O que fazer: Transcreva do texto sobre as cadernetas de poupança o trecho que vai de "O caso das cadernetas" até "que tal ocorra.", inclusive.

Trecho do texto:
#####
Em alguns locais do país, instituições e entidades legitimadas ingressaram com ações coletivas. Tais ações visam reparar o dano sofrido por todos, independentemente de terem ingressado com ação individual. Algumas decisões vieram em quatro meses com ordem às instituições financeiras para devolverem os valores devidos. Decisão aparentemente óbvia, diante de uma jurisprudência consolidada já no milênio passado. A justa expectativa da sociedade era, de imediato, receber os valores.


Mas não é bem assim que as coisas funcionam, e é aqui que pretendo pautar a questão. O mais resistente dos obstáculos para superarmos o excessivo tempo do processo é a vetusta forma de intervenção do Judiciário na solução dos conflitos, fruto de uma organização judiciária anacrônica e uma ideologia processual destoante da demanda por justiça, sem desconsiderar a cultura individual de solução de conflitos, que, sequer, garante os ditos direitos subjetivos.
 
O primeiro obstáculo está no fato de termos quatro instâncias na estrutura judiciária nacional: o juiz singular (1º grau), os tribunais de apelação (2º grau), o STJ (3º grau) e o STF (4º grau). Não é muito difícil levar um processo a todos os graus, basta o manejo hábil de um especialista. São tantos recursos que o princípio do duplo grau vira elemento de abolição do acesso à justiça, sem contar os recursos disponíveis em cada degrau recursal.

Recentes reformas processuais aos poucos estão removendo as amarras impostas aos operadores do direito, simplificando o processo. Um novo Código de Processo Coletivo abrirá a possibilidade de o Judiciário dimensionar o impacto social de um direito violado, libertando-se do juízo restrito do dano individual ausente de conteúdo similar aos casos de lesões coletivas.


O caso das cadernetas de poupança é emblemático para demonstrar a iniquidade do sistema. O referencial decorre da mobilização das instituições financeiras diante da iminência de terem que devolver tais valores para sociedade lesada. A Febraban, diga-se, respaldada na lei processual vigente, foi ao Supremo Tribunal Federal tentar reverter a histórica jurisprudência. Pasmem, isso é possível. O sistema aqui denunciado possibilita que tal ocorra.
#####
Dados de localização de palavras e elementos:
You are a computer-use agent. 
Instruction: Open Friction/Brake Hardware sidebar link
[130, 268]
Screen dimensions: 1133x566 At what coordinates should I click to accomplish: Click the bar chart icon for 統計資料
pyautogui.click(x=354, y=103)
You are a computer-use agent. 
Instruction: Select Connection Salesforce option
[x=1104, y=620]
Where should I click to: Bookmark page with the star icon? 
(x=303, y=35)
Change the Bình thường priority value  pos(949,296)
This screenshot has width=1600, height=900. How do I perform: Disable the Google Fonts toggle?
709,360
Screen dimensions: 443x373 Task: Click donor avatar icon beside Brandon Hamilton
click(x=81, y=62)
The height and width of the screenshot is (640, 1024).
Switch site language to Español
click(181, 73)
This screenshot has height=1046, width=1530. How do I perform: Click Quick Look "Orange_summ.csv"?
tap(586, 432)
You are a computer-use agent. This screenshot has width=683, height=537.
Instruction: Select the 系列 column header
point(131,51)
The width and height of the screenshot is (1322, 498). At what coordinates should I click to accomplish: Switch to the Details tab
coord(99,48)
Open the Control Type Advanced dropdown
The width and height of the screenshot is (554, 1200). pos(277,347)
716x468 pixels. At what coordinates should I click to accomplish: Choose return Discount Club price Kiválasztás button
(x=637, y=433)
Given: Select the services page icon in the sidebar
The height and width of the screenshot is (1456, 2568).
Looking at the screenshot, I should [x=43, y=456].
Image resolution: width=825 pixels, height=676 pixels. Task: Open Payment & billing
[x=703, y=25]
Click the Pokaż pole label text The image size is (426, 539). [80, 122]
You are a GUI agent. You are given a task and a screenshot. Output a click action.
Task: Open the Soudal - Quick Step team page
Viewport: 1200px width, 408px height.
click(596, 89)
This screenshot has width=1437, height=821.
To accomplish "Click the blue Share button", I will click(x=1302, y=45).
#####
Solução da tarefa:
O caso das cadernetas de poupança é emblemático para demonstrar a iniquidade do sistema. O referencial decorre da mobilização das instituições financeiras diante da iminência de terem que devolver tais valores para sociedade lesada. A Febraban, diga-se, respaldada na lei processual vigente, foi ao Supremo Tribunal Federal tentar reverter a histórica jurisprudência. Pasmem, isso é possível. O sistema aqui denunciado possibilita que tal ocorra.